To account for the sequence bias of NGS, we introduce a new metric for measuring the relative incorporation of strands into a DNA structure called structure-wide relative incorporability (SRI). SRI is calculated by dividing the read fraction of each strand in the product by the sum of its read fractions in the product and monomer bands. As a result, the SRI varies from 0 (no incorporation) to 1 (full incorporation, no reads in the monomer), with higher SRI values indicating better incorporation of a strand relative to the other strands in a structure. SRI makes two key assumptions: that the variation in stoichiometry in the input assembly reaction is lower than the variation in incorporation into structures, and that sum of the product and monomer bands is representative of the entire assembly reaction. It is important to emphasize that SRI measurements are relative and not absolute because they involve the ratios of read fractions between pairs of samples (that is, the product band and the monomer band), which are effectively ratios of ratios. Thus, SRI is not a linear metric for strand incorporation, and should not be treated as such. Furthermore, it should be emphasized that the SRI is not equivalent to the bulk yield of a structure, as it is a nonlinear metric. For further details on SRI calculation, see the Methods section.

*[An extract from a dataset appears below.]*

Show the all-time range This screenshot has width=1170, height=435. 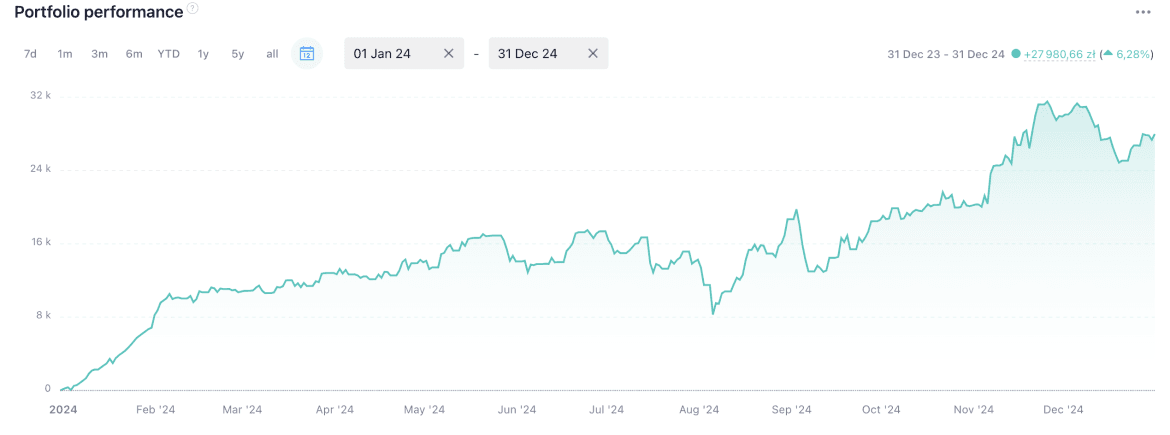[272, 54]
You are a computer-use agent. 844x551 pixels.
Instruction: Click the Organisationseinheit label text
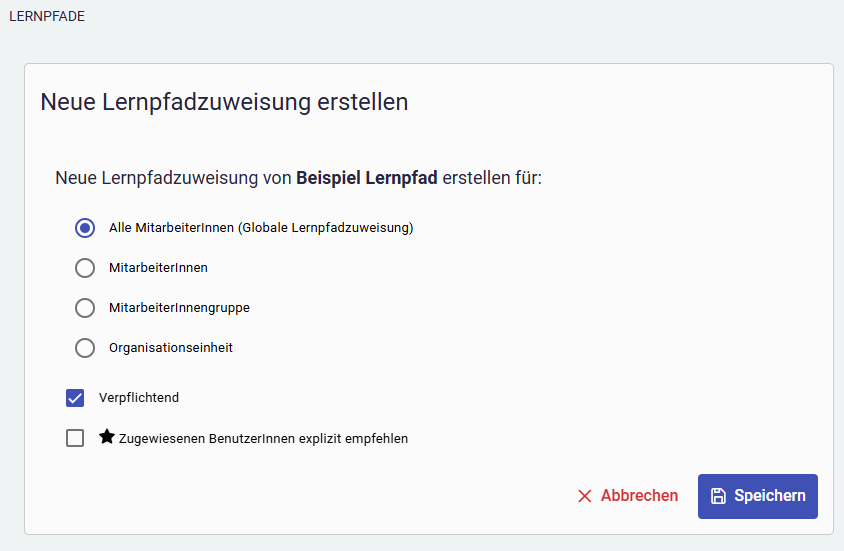tap(170, 348)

BEARS is a reproducible and quantitative method for studying structure assembly. We assembled a 2D DNA brick structure on two separate occasions and prepared sequencing libraries from these replicate assemblies on separate days. We calculated SRI maps for each of these replicate assemblies using BEARS (Fig. 2a). Also, we directly compare the SRI for each brick strand in replicate structure assemblies using a scatterplot (Fig. 2b). The SRI values for each brick strand are highly correlated between replicate assemblies (correlation coefficient=0.925). This suggests that there is relatively little variation introduced to the incorporation data due to structure assembly, gel purification, library preparation and Illumina sequencing. It is likely that these variables would influence the monomer and product bands equally; hence, by taking the ratio of these samples, we can control for these sources of variation.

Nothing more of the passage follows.